═══ DATA EXTRACT ═══

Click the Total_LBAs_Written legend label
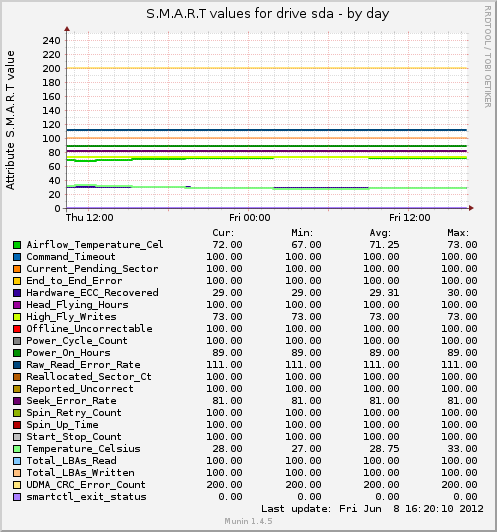The image size is (497, 532). 80,473
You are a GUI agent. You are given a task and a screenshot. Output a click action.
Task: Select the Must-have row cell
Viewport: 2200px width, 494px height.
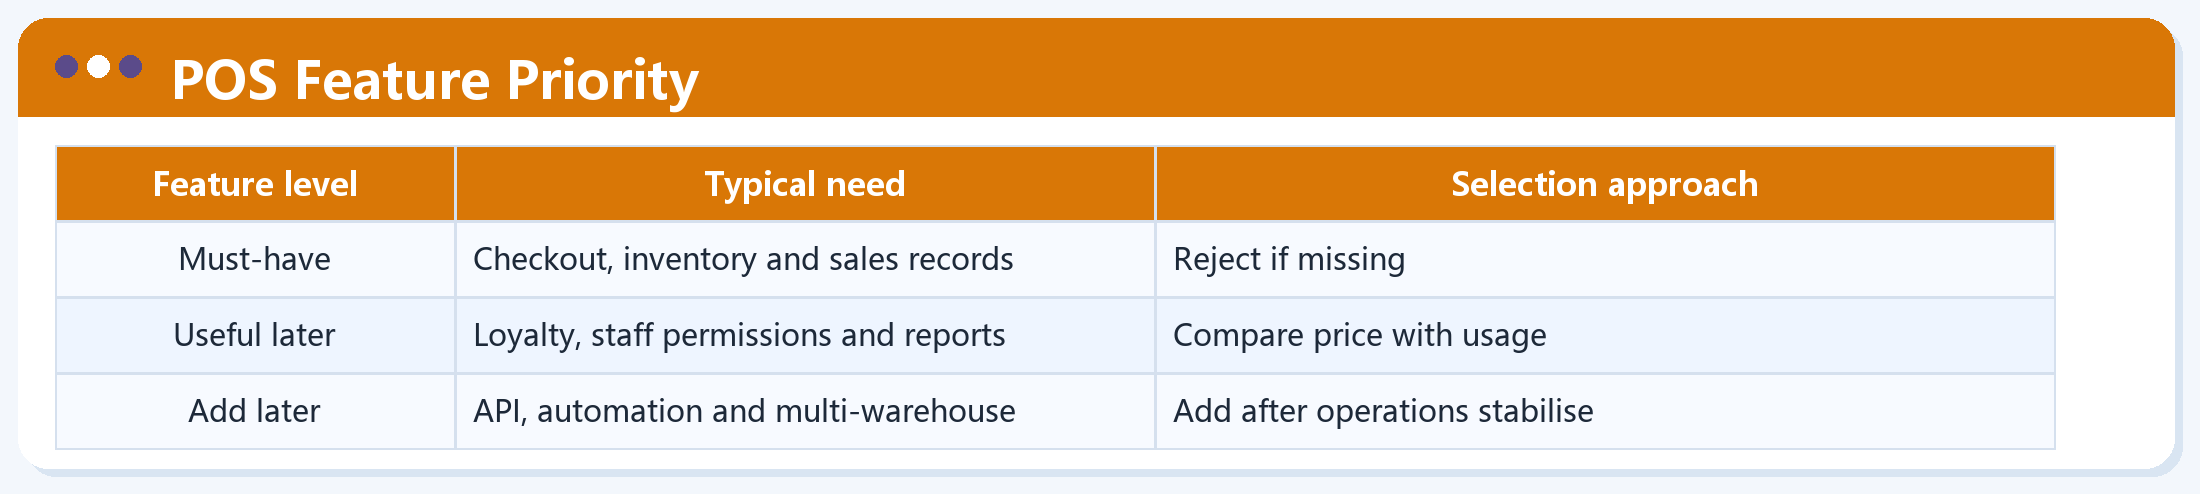pos(255,259)
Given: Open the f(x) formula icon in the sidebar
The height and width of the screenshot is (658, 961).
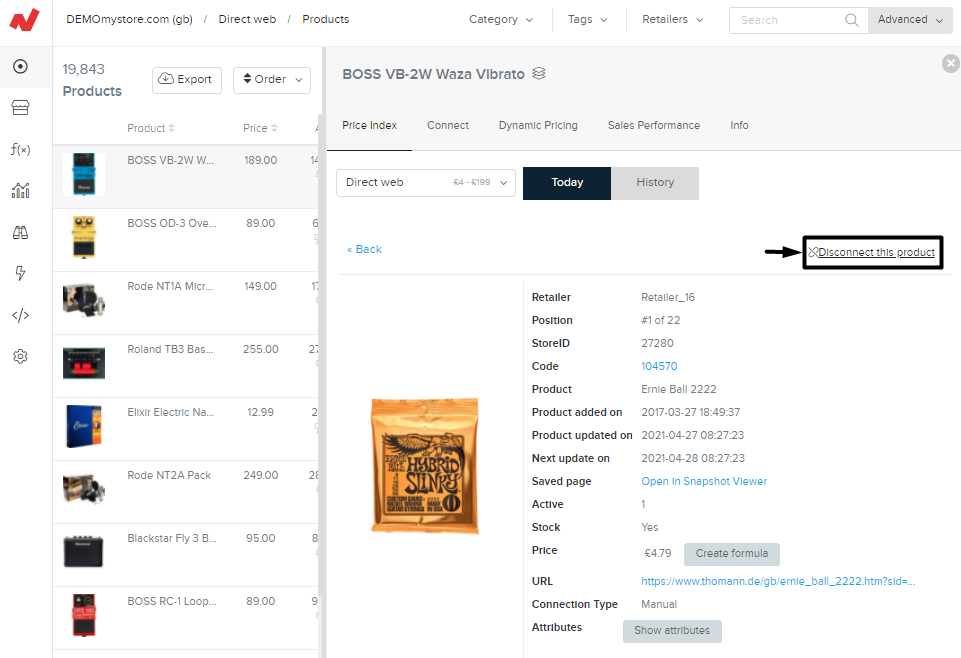Looking at the screenshot, I should coord(20,149).
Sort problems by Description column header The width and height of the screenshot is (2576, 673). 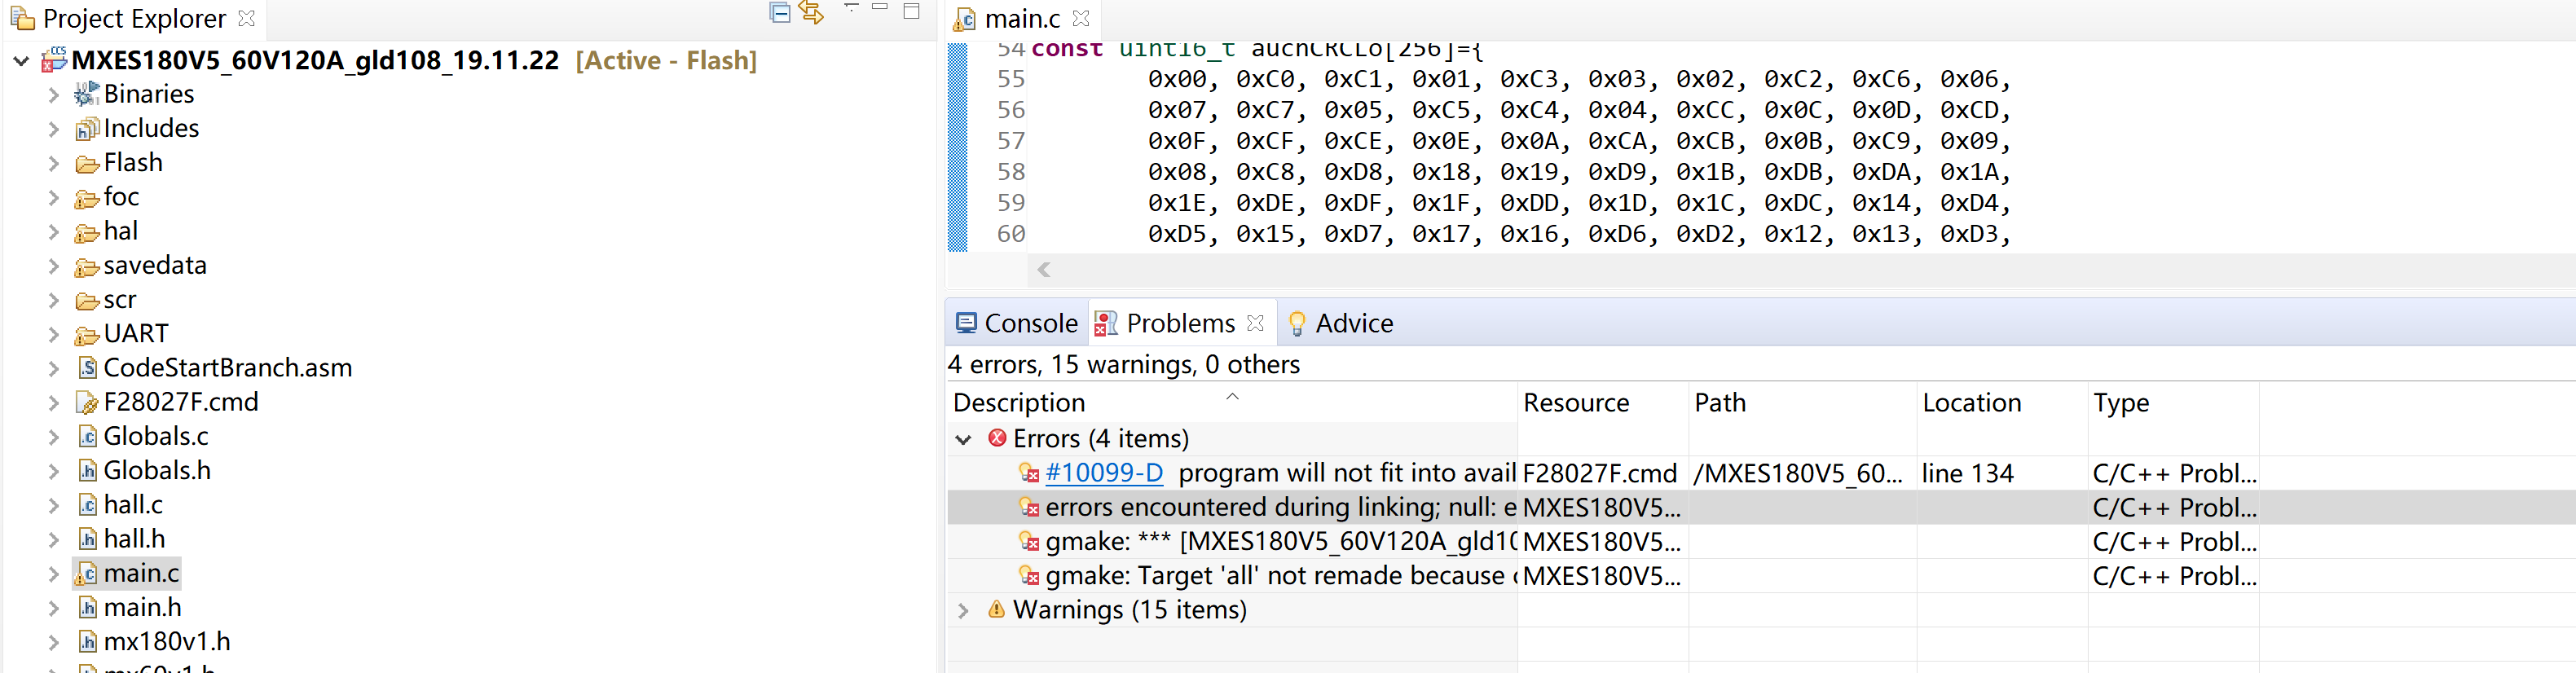point(1019,403)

═══

**WHAT TO PRODUCE**
Repeat the lines above, starting at the first and stopping after the line that holds "Given: Open the", with the pictures left out.

**EXPECTED ANSWER**
Click the Total_LBAs_Written legend label
The image size is (497, 532). 80,473
You are a GUI agent. You are given a task and a screenshot. Output a click action.
Task: Select the Must-have row cell
Viewport: 2200px width, 494px height.
pos(255,259)
Given: Open the f(x) formula icon in the sidebar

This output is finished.